Directive: Retype the records below, starting with their first line and going on through the line that contains "Action: (x=524, y=45)", with both of those lines included and every character reproduced without change.
# Input records start
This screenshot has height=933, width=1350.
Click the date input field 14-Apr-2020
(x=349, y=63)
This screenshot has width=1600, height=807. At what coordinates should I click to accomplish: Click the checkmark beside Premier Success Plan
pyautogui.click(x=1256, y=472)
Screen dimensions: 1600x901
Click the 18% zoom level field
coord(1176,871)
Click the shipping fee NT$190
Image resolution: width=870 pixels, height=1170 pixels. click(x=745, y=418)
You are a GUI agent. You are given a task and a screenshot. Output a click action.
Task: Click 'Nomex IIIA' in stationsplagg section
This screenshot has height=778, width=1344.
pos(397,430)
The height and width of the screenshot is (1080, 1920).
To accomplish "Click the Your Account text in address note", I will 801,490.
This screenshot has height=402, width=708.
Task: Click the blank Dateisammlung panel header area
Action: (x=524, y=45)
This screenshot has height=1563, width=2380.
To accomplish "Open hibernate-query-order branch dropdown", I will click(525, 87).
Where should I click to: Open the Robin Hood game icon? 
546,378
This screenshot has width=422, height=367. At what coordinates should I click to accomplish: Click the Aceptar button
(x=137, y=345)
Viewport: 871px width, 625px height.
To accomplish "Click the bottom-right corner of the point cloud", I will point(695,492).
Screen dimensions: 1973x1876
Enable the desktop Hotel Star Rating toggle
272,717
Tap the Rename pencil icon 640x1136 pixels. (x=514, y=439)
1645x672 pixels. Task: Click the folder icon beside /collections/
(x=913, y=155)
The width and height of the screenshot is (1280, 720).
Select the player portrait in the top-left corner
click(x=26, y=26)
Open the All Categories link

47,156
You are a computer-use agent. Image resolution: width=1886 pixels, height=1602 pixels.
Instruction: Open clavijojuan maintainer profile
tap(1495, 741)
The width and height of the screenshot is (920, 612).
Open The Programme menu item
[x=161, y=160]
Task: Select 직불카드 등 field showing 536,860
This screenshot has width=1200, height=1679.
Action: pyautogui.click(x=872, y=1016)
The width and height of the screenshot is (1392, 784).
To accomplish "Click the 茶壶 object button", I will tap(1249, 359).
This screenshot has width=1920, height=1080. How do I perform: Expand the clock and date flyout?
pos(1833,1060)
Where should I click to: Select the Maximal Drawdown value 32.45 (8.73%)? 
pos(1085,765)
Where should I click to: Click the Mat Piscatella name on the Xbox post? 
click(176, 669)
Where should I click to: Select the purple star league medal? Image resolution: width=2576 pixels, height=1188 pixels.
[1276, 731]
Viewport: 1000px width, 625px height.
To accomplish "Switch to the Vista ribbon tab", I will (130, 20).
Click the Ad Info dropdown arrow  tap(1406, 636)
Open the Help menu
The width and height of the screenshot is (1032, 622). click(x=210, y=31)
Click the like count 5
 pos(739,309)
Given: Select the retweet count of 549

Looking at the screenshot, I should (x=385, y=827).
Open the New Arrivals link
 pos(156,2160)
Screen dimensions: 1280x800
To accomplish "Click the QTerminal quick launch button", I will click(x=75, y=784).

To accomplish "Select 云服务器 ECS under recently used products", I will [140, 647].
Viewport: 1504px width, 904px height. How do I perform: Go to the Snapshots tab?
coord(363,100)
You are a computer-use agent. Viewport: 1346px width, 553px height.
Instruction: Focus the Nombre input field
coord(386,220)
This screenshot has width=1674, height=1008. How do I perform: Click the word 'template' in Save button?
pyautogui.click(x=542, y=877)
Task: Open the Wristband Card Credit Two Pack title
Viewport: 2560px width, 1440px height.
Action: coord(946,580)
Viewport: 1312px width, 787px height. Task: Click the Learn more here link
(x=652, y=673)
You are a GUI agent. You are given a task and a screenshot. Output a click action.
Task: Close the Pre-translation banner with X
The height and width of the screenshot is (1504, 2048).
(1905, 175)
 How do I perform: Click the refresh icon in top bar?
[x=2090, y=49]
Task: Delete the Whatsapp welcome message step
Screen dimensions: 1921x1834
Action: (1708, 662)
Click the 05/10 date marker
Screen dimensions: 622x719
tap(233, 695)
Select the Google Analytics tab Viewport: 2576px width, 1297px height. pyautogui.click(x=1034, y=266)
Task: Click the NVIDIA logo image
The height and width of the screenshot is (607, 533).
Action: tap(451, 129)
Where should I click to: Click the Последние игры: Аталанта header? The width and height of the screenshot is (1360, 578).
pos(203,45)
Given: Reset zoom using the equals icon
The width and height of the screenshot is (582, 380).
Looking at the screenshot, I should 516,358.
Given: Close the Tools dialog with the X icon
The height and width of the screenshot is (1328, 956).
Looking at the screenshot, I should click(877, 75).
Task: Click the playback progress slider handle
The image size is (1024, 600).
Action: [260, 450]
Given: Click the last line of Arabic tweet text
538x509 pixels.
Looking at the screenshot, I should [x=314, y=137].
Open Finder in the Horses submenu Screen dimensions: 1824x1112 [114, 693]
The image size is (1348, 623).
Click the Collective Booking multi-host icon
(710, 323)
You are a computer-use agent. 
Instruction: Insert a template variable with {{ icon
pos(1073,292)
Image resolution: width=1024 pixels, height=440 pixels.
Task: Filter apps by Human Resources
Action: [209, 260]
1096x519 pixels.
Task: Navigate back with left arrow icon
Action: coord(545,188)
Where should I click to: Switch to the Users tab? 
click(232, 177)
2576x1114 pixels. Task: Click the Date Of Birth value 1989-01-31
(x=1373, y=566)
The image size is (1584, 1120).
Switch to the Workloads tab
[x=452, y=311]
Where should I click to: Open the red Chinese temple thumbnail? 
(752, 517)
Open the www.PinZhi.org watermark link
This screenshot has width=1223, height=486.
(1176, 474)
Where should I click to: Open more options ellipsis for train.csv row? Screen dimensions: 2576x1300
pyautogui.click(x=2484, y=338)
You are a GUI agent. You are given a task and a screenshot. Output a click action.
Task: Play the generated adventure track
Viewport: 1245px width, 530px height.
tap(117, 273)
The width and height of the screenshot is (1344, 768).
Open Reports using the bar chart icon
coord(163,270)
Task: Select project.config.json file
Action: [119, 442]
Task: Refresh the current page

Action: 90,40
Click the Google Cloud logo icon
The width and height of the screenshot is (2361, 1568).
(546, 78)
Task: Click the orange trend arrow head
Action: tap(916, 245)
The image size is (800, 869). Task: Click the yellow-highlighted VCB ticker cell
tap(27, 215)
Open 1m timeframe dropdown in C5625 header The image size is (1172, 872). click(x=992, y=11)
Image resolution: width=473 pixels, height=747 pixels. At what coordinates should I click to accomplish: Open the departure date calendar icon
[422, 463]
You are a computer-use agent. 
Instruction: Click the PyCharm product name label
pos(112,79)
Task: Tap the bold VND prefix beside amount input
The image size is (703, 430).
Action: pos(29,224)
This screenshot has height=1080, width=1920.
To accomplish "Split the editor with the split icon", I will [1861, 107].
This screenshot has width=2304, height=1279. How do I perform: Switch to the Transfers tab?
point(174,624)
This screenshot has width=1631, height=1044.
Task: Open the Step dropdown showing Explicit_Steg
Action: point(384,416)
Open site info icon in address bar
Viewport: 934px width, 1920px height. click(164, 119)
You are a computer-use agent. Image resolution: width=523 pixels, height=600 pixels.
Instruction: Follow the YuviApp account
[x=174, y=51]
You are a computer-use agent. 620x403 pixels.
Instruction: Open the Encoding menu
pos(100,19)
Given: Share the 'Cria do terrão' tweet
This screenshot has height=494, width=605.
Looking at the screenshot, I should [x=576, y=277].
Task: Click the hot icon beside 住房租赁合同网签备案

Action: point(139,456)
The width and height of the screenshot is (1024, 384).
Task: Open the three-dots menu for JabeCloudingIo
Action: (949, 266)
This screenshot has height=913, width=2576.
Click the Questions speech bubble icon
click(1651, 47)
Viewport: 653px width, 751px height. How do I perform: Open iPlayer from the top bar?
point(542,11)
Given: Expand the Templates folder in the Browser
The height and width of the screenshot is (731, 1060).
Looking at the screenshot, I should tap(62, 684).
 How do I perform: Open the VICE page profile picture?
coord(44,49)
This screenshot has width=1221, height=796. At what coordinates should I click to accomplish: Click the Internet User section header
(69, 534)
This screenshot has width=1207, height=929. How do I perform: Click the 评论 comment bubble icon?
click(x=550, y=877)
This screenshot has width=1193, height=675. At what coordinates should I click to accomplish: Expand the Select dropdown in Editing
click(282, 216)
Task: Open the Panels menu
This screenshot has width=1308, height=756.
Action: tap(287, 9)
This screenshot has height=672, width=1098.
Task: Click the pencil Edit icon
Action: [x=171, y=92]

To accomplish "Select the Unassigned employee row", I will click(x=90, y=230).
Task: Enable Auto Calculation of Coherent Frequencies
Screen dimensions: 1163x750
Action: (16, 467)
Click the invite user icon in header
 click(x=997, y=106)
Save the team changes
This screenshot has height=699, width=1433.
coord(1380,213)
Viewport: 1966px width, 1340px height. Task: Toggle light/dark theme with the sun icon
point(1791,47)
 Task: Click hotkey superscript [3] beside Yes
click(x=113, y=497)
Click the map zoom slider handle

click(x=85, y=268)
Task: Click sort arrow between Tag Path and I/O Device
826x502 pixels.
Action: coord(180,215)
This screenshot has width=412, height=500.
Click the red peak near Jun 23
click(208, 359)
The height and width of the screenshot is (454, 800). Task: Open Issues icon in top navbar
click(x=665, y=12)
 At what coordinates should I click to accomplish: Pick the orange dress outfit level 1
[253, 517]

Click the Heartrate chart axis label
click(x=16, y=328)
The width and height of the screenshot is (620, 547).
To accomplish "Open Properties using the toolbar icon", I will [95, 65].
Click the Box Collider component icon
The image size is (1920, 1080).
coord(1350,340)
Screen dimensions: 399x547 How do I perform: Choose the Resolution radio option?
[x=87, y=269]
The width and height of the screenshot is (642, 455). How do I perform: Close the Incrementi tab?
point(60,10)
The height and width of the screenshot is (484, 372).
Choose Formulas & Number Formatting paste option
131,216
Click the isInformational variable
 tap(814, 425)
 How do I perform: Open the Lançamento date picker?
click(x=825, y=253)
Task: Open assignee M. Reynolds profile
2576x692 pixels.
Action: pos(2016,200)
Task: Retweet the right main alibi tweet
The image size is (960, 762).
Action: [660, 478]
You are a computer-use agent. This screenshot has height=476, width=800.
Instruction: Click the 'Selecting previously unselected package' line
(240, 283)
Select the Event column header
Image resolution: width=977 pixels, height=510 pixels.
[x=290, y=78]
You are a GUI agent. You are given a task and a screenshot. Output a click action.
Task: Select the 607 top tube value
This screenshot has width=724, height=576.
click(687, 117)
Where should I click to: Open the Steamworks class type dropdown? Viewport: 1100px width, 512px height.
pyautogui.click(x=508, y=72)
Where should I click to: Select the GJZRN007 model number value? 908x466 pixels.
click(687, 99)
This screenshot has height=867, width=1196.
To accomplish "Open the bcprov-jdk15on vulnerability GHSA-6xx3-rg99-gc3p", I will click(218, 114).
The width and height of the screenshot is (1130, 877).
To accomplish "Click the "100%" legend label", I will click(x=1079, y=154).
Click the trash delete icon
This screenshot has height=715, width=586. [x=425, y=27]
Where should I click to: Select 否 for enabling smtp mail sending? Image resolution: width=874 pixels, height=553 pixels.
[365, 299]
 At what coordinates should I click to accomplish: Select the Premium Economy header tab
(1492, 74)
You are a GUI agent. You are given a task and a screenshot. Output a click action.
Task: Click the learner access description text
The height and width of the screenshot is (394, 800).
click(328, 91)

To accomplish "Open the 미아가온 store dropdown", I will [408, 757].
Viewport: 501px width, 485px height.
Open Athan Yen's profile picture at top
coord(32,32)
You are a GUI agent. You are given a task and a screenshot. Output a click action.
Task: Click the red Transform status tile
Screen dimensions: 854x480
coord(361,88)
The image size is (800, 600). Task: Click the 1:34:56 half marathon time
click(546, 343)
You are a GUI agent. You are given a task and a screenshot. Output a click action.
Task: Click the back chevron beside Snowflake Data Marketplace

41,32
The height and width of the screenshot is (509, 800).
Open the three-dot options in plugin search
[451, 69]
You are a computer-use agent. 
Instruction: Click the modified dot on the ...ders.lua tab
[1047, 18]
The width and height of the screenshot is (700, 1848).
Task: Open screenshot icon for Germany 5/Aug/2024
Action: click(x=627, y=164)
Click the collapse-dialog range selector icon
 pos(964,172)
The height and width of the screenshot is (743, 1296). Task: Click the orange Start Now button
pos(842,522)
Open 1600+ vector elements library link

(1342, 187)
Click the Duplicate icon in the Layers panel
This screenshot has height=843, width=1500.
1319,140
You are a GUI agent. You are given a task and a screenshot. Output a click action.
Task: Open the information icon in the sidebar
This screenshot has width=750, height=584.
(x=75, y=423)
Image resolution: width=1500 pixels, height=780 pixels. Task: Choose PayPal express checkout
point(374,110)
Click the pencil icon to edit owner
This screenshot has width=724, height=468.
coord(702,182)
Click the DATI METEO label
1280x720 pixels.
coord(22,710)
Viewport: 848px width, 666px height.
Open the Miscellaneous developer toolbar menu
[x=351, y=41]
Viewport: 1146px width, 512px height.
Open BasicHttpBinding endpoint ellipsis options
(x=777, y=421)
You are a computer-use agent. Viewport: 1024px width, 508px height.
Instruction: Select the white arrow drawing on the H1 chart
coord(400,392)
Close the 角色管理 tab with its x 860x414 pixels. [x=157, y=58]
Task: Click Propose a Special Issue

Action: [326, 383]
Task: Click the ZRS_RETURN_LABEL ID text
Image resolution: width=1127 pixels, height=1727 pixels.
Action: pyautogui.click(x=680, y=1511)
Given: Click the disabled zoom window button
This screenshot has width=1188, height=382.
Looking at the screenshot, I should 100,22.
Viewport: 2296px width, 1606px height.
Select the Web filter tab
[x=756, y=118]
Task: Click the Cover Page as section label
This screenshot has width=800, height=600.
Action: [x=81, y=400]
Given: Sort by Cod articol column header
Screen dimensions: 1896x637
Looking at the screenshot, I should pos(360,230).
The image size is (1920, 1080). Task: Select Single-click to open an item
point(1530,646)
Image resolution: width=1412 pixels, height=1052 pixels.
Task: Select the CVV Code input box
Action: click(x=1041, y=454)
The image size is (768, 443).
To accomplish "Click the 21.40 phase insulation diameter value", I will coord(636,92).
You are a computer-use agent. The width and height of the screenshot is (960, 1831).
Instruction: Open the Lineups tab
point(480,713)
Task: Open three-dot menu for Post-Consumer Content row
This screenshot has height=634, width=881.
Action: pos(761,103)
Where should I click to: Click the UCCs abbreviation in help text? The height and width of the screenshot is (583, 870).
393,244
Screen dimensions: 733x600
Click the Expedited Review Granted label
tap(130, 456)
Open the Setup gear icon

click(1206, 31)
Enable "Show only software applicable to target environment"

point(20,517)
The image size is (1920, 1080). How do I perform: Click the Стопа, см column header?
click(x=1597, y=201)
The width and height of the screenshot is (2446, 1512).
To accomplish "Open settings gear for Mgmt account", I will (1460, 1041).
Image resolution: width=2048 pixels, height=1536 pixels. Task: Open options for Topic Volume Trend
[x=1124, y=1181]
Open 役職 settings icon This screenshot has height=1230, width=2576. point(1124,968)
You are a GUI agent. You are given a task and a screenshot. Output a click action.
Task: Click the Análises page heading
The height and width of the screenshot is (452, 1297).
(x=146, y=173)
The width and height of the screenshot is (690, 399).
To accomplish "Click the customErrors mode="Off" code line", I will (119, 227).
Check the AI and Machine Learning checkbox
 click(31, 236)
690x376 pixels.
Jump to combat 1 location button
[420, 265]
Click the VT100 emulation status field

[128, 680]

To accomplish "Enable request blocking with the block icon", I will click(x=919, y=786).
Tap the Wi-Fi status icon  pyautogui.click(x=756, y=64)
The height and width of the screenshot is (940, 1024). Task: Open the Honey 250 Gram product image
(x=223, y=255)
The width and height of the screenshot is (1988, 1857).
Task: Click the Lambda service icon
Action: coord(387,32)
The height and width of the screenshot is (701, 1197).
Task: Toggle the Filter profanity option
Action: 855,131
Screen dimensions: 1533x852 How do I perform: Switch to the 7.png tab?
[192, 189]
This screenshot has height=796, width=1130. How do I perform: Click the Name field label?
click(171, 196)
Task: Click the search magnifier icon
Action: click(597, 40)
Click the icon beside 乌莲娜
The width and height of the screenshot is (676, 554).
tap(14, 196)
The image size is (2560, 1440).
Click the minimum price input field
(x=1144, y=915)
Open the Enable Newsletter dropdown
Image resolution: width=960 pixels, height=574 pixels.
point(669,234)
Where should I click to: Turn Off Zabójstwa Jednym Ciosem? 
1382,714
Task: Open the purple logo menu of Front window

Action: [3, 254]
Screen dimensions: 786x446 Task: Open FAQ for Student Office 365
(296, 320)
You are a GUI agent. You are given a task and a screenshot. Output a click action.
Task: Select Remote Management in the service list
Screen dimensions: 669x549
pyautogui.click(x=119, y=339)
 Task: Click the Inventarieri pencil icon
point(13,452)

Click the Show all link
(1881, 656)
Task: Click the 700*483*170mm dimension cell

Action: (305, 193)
# Input records end
Worked solution:
This screenshot has height=933, width=1350.
Click the date input field 14-Apr-2020
(x=349, y=63)
This screenshot has width=1600, height=807. At what coordinates should I click to accomplish: Click the checkmark beside Premier Success Plan
pyautogui.click(x=1256, y=472)
Screen dimensions: 1600x901
Click the 18% zoom level field
coord(1176,871)
Click the shipping fee NT$190
Image resolution: width=870 pixels, height=1170 pixels. click(x=745, y=418)
You are a GUI agent. You are given a task and a screenshot. Output a click action.
Task: Click 'Nomex IIIA' in stationsplagg section
This screenshot has height=778, width=1344.
pos(397,430)
The height and width of the screenshot is (1080, 1920).
To accomplish "Click the Your Account text in address note", I will 801,490.
This screenshot has height=402, width=708.
Task: Click the blank Dateisammlung panel header area
Action: (x=524, y=45)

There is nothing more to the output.